- [WHAT YOU ARE ASKED TO DO]
The lines to copy run from the one containing "Instruction: Close the" to the end of the records below; repeat them exactly and include nothing else.

- [INFORMATION PROVIDED]

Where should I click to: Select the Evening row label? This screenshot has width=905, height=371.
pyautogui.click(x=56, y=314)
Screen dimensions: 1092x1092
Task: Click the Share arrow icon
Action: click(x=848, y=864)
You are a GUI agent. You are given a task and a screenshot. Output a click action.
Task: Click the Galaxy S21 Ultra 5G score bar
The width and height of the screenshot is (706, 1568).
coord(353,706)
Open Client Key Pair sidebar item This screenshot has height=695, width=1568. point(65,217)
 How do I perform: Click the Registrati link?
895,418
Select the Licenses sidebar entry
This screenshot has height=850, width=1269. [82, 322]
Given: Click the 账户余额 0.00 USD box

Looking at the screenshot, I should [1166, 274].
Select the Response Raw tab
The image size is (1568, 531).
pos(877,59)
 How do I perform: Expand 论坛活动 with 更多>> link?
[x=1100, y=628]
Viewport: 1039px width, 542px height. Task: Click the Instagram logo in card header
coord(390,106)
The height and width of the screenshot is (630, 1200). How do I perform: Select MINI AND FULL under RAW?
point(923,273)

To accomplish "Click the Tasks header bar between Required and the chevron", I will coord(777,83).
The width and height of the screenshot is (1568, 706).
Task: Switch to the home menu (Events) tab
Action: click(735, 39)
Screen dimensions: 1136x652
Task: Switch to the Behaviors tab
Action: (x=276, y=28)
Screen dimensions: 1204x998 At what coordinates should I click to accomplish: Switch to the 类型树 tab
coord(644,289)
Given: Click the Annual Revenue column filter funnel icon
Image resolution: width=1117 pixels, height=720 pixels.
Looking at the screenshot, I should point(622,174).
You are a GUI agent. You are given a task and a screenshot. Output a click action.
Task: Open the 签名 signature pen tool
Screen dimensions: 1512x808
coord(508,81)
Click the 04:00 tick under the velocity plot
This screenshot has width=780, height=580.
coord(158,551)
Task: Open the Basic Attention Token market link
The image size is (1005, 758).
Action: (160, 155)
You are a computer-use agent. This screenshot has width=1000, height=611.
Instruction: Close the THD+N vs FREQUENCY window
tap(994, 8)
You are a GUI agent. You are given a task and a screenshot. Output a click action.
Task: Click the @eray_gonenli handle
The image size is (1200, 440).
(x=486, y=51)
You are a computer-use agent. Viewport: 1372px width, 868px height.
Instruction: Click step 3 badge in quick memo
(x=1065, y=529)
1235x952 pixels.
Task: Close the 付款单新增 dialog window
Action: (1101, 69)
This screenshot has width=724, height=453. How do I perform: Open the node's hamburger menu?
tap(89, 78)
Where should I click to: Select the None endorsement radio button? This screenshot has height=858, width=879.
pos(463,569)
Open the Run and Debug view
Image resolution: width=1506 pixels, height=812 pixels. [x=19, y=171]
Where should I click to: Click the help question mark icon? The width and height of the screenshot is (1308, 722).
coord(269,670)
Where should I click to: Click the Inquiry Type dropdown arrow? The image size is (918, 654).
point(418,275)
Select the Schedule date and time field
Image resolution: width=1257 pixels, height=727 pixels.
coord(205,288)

- [WRITTEN RESPONSE]
Instruction: Close the THD+N vs FREQUENCY window
tap(994, 8)
You are a GUI agent. You are given a task and a screenshot. Output a click action.
Task: Click the @eray_gonenli handle
The image size is (1200, 440).
(x=486, y=51)
You are a computer-use agent. Viewport: 1372px width, 868px height.
Instruction: Click step 3 badge in quick memo
(x=1065, y=529)
1235x952 pixels.
Task: Close the 付款单新增 dialog window
Action: (1101, 69)
This screenshot has width=724, height=453. How do I perform: Open the node's hamburger menu?
tap(89, 78)
Where should I click to: Select the None endorsement radio button? This screenshot has height=858, width=879.
pos(463,569)
Open the Run and Debug view
Image resolution: width=1506 pixels, height=812 pixels. [x=19, y=171]
Where should I click to: Click the help question mark icon? The width and height of the screenshot is (1308, 722).
coord(269,670)
Where should I click to: Click the Inquiry Type dropdown arrow? The image size is (918, 654).
point(418,275)
Select the Schedule date and time field
Image resolution: width=1257 pixels, height=727 pixels.
coord(205,288)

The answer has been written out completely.